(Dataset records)
════
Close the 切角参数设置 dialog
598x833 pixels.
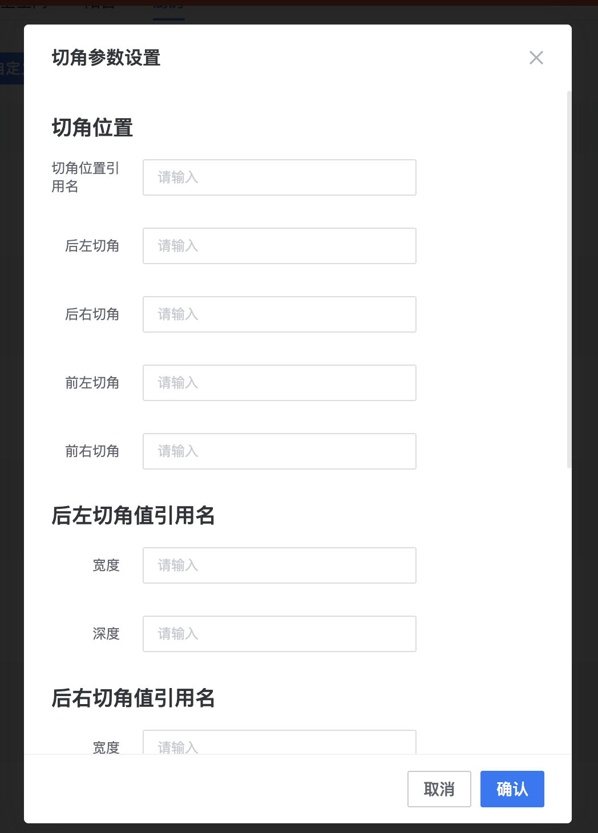[536, 58]
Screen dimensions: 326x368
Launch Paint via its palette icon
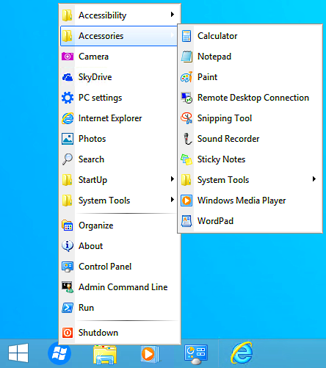pos(186,77)
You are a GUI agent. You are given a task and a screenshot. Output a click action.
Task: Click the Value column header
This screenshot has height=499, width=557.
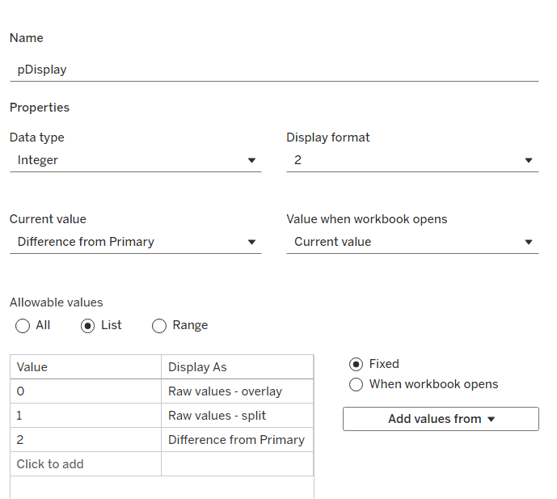pyautogui.click(x=85, y=367)
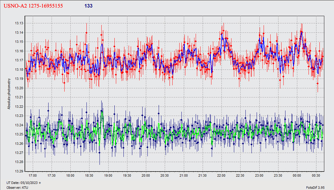Click the 22:00 time axis label
This screenshot has height=190, width=334.
coord(221,175)
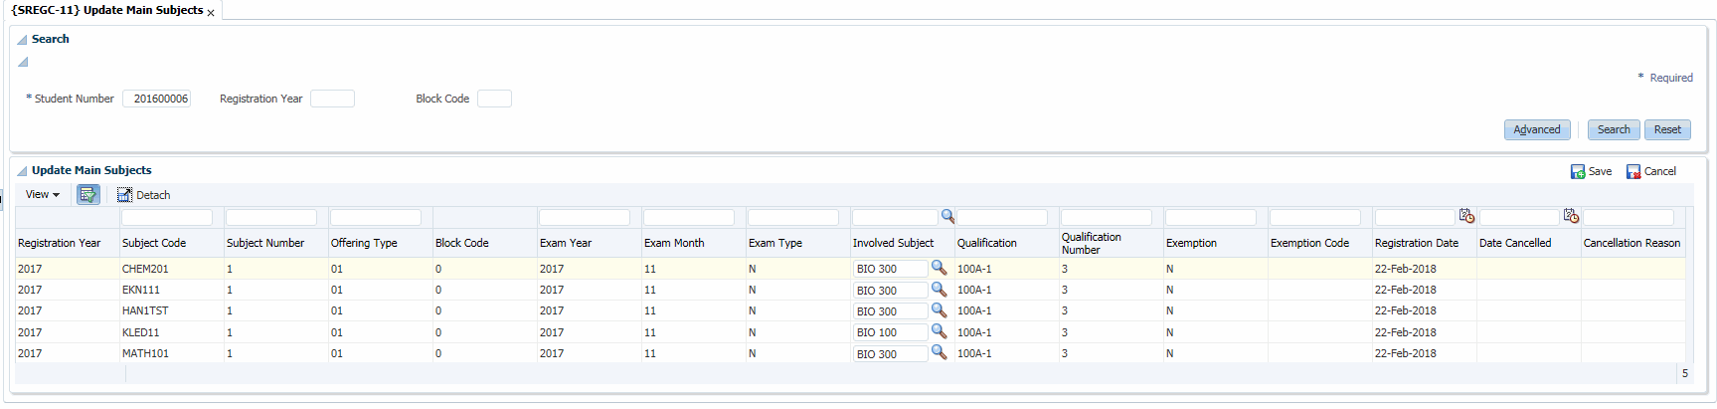Collapse the Search panel

[22, 40]
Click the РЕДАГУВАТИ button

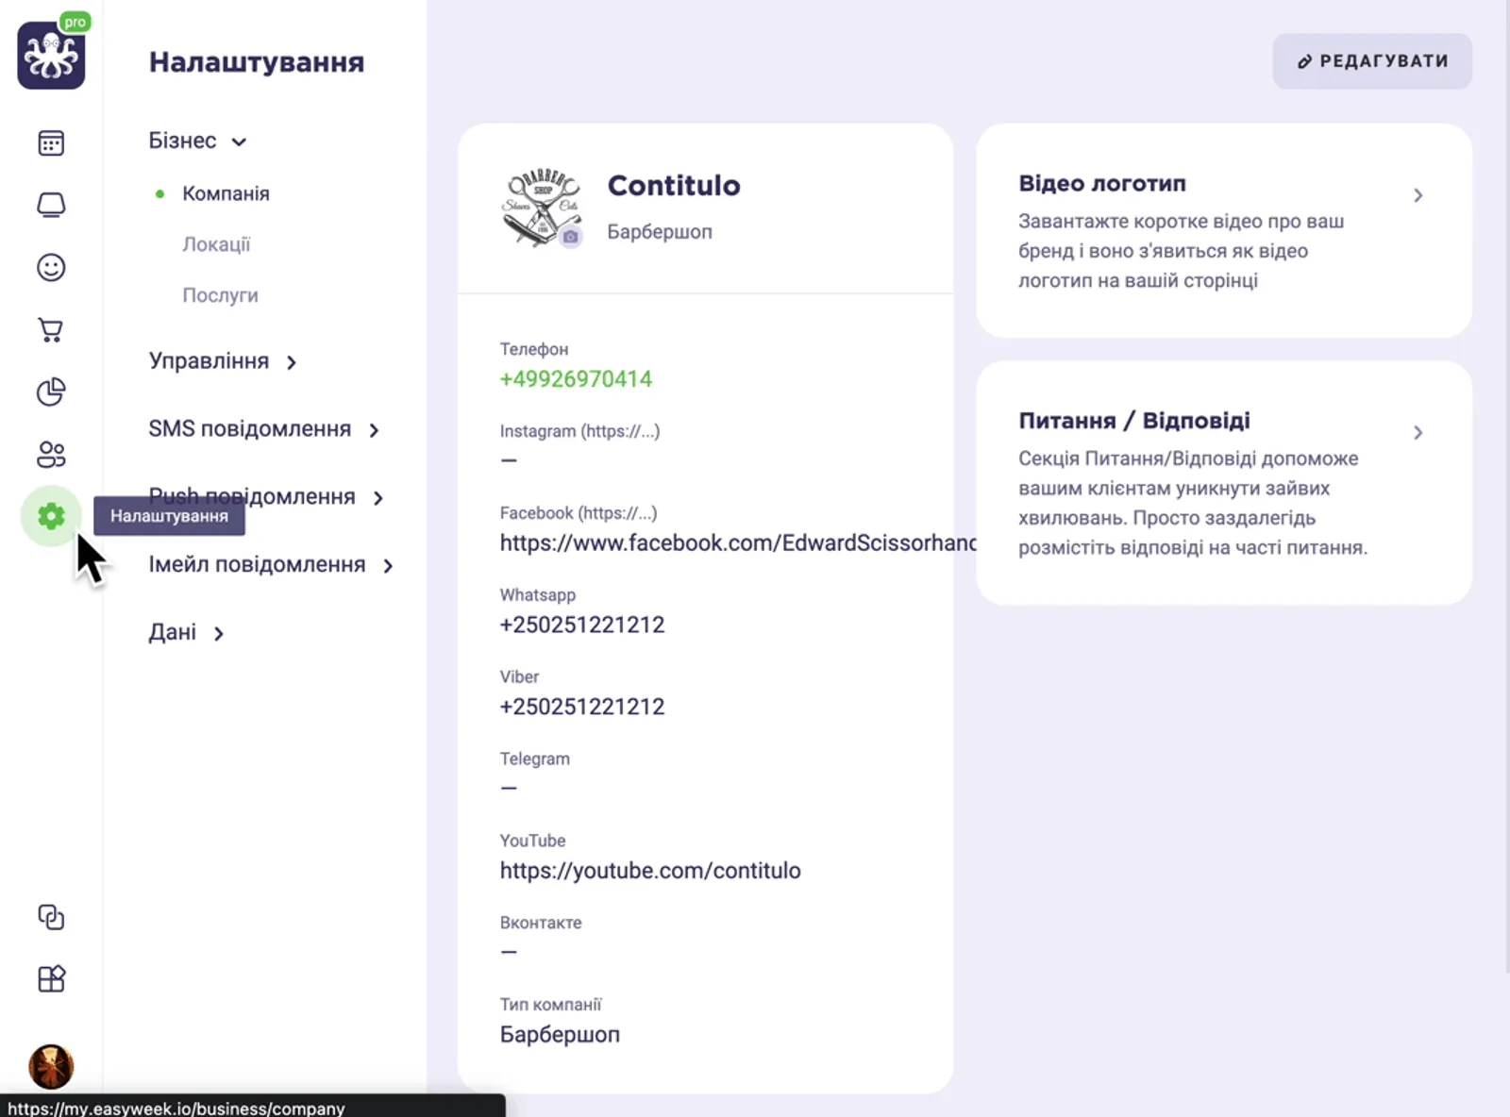(1371, 60)
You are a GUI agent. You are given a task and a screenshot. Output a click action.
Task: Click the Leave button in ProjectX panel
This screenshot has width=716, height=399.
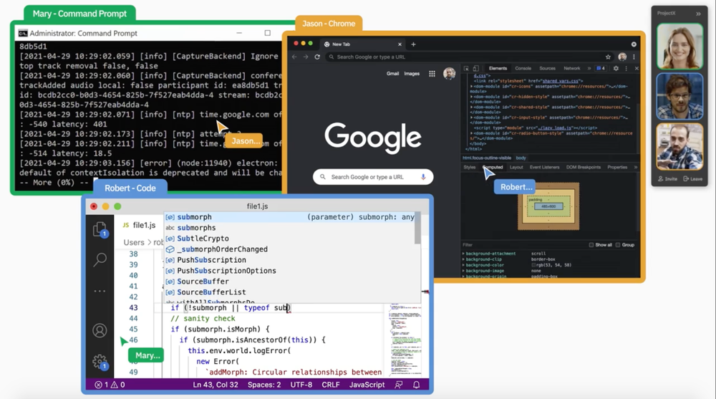point(692,178)
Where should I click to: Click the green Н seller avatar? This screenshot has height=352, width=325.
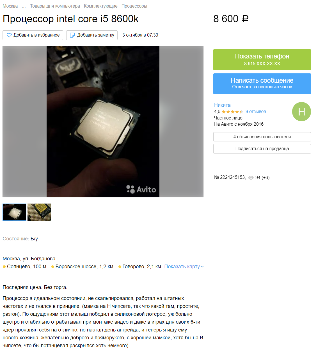point(301,112)
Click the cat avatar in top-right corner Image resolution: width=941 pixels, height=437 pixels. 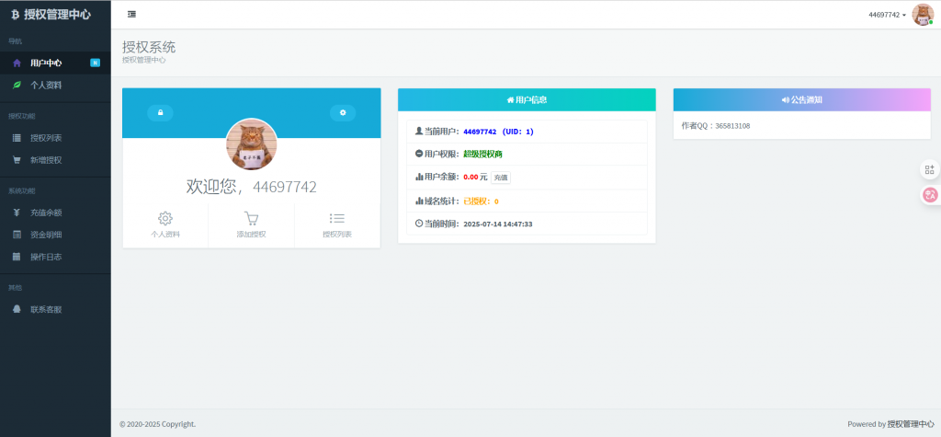(922, 15)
════
- **Task goal**
Write out exactly the lines between the start of the data and the line with "Task: Click the Value column header", including both, but none of the pictures.

- **Answer area**
Close the 切角参数设置 dialog
598x833 pixels.
[536, 58]
Screen dimensions: 326x368
Launch Paint via its palette icon
pos(186,77)
You are a GUI agent. You are given a task and a screenshot. Output a click action.
Task: Click the Value column header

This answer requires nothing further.